Stored data entries
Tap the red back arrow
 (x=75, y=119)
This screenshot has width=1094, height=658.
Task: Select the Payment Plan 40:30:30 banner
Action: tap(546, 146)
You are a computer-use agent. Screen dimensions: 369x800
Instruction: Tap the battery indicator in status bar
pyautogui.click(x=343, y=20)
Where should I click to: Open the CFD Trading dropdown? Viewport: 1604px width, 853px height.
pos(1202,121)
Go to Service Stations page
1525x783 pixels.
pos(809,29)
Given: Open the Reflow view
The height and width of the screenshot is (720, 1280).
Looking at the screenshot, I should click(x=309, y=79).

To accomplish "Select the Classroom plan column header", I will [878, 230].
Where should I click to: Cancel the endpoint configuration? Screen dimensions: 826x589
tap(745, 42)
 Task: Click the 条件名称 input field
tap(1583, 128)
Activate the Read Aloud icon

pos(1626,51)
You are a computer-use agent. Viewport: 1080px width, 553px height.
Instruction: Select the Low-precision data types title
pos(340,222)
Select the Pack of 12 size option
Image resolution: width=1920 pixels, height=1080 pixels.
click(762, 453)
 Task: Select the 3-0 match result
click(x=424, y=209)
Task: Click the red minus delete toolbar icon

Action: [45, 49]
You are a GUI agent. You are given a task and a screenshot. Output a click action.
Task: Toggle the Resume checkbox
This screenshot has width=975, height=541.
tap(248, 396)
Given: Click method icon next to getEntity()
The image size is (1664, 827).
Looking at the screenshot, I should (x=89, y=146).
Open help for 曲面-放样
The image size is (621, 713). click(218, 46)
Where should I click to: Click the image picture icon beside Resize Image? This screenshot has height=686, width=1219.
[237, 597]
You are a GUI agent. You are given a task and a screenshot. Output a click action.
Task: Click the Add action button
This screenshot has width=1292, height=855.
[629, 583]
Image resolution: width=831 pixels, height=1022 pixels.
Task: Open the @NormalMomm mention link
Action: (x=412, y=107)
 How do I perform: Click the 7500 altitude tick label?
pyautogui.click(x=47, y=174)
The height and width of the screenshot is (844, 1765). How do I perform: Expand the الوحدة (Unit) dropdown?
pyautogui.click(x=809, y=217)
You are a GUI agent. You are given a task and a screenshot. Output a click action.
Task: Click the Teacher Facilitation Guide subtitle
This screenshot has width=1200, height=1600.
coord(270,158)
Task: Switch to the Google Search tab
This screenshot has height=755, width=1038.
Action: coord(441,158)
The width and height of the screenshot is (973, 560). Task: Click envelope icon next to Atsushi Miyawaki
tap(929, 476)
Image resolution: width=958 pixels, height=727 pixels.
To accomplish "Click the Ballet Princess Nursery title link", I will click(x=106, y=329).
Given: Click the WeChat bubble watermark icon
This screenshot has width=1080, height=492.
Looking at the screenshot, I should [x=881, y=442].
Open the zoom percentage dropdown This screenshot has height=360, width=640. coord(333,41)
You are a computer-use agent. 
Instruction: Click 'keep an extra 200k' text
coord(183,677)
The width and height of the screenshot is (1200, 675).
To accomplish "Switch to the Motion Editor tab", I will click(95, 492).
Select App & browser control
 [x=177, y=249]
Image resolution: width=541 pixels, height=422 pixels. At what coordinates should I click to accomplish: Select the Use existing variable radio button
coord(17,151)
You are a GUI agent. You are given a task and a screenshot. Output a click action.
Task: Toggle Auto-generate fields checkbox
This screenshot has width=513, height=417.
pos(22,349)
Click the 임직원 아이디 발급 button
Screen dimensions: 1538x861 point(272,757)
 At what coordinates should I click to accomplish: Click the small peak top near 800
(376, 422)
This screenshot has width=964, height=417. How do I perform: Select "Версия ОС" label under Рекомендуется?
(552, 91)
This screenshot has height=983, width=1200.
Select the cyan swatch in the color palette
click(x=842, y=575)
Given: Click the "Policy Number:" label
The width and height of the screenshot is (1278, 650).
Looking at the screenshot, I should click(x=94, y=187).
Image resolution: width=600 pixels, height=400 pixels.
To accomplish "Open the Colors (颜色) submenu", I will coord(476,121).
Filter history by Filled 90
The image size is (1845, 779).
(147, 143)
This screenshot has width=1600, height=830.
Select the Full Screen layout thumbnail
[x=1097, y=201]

Instructions for the task:
Set every record down word for word, omitting none.

Solution for this task:
Tap the red back arrow
 (x=75, y=119)
This screenshot has width=1094, height=658.
Task: Select the Payment Plan 40:30:30 banner
Action: tap(546, 146)
You are a computer-use agent. Screen dimensions: 369x800
Instruction: Tap the battery indicator in status bar
pyautogui.click(x=343, y=20)
Where should I click to: Open the CFD Trading dropdown? Viewport: 1604px width, 853px height.
pos(1202,121)
Go to Service Stations page
1525x783 pixels.
pos(809,29)
Given: Open the Reflow view
The height and width of the screenshot is (720, 1280).
Looking at the screenshot, I should click(x=309, y=79).

To accomplish "Select the Classroom plan column header", I will [878, 230].
Where should I click to: Cancel the endpoint configuration? Screen dimensions: 826x589
tap(745, 42)
 Task: Click the 条件名称 input field
tap(1583, 128)
Activate the Read Aloud icon

pos(1626,51)
You are a computer-use agent. Viewport: 1080px width, 553px height.
Instruction: Select the Low-precision data types title
pos(340,222)
Select the Pack of 12 size option
Image resolution: width=1920 pixels, height=1080 pixels.
click(762, 453)
 Task: Select the 3-0 match result
click(x=424, y=209)
Task: Click the red minus delete toolbar icon

Action: [45, 49]
You are a GUI agent. You are given a task and a screenshot. Output a click action.
Task: Toggle the Resume checkbox
This screenshot has width=975, height=541.
tap(248, 396)
Given: Click method icon next to getEntity()
The image size is (1664, 827).
Looking at the screenshot, I should (x=89, y=146).
Open help for 曲面-放样
The image size is (621, 713). click(218, 46)
Where should I click to: Click the image picture icon beside Resize Image? This screenshot has height=686, width=1219.
[237, 597]
You are a GUI agent. You are given a task and a screenshot. Output a click action.
Task: Click the Add action button
This screenshot has width=1292, height=855.
[629, 583]
Image resolution: width=831 pixels, height=1022 pixels.
Task: Open the @NormalMomm mention link
Action: (x=412, y=107)
 How do I perform: Click the 7500 altitude tick label?
pyautogui.click(x=47, y=174)
The height and width of the screenshot is (844, 1765). How do I perform: Expand the الوحدة (Unit) dropdown?
pyautogui.click(x=809, y=217)
You are a GUI agent. You are given a task and a screenshot. Output a click action.
Task: Click the Teacher Facilitation Guide subtitle
This screenshot has width=1200, height=1600.
coord(270,158)
Task: Switch to the Google Search tab
This screenshot has height=755, width=1038.
Action: coord(441,158)
The width and height of the screenshot is (973, 560). Task: Click envelope icon next to Atsushi Miyawaki
tap(929, 476)
Image resolution: width=958 pixels, height=727 pixels.
To accomplish "Click the Ballet Princess Nursery title link", I will click(x=106, y=329).
Given: Click the WeChat bubble watermark icon
This screenshot has width=1080, height=492.
Looking at the screenshot, I should [x=881, y=442].
Open the zoom percentage dropdown This screenshot has height=360, width=640. coord(333,41)
You are a computer-use agent. 
Instruction: Click 'keep an extra 200k' text
coord(183,677)
The width and height of the screenshot is (1200, 675).
To accomplish "Switch to the Motion Editor tab", I will click(95, 492).
Select App & browser control
 [x=177, y=249]
Image resolution: width=541 pixels, height=422 pixels. At what coordinates should I click to accomplish: Select the Use existing variable radio button
coord(17,151)
You are a GUI agent. You are given a task and a screenshot. Output a click action.
Task: Toggle Auto-generate fields checkbox
This screenshot has width=513, height=417.
pos(22,349)
Click the 임직원 아이디 발급 button
Screen dimensions: 1538x861 point(272,757)
 At what coordinates should I click to accomplish: Click the small peak top near 800
(376, 422)
This screenshot has width=964, height=417. How do I perform: Select "Версия ОС" label under Рекомендуется?
(552, 91)
This screenshot has height=983, width=1200.
Select the cyan swatch in the color palette
click(x=842, y=575)
Given: Click the "Policy Number:" label
The width and height of the screenshot is (1278, 650).
Looking at the screenshot, I should click(x=94, y=187).
Image resolution: width=600 pixels, height=400 pixels.
To accomplish "Open the Colors (颜色) submenu", I will coord(476,121).
Filter history by Filled 90
The image size is (1845, 779).
(147, 143)
This screenshot has width=1600, height=830.
Select the Full Screen layout thumbnail
[x=1097, y=201]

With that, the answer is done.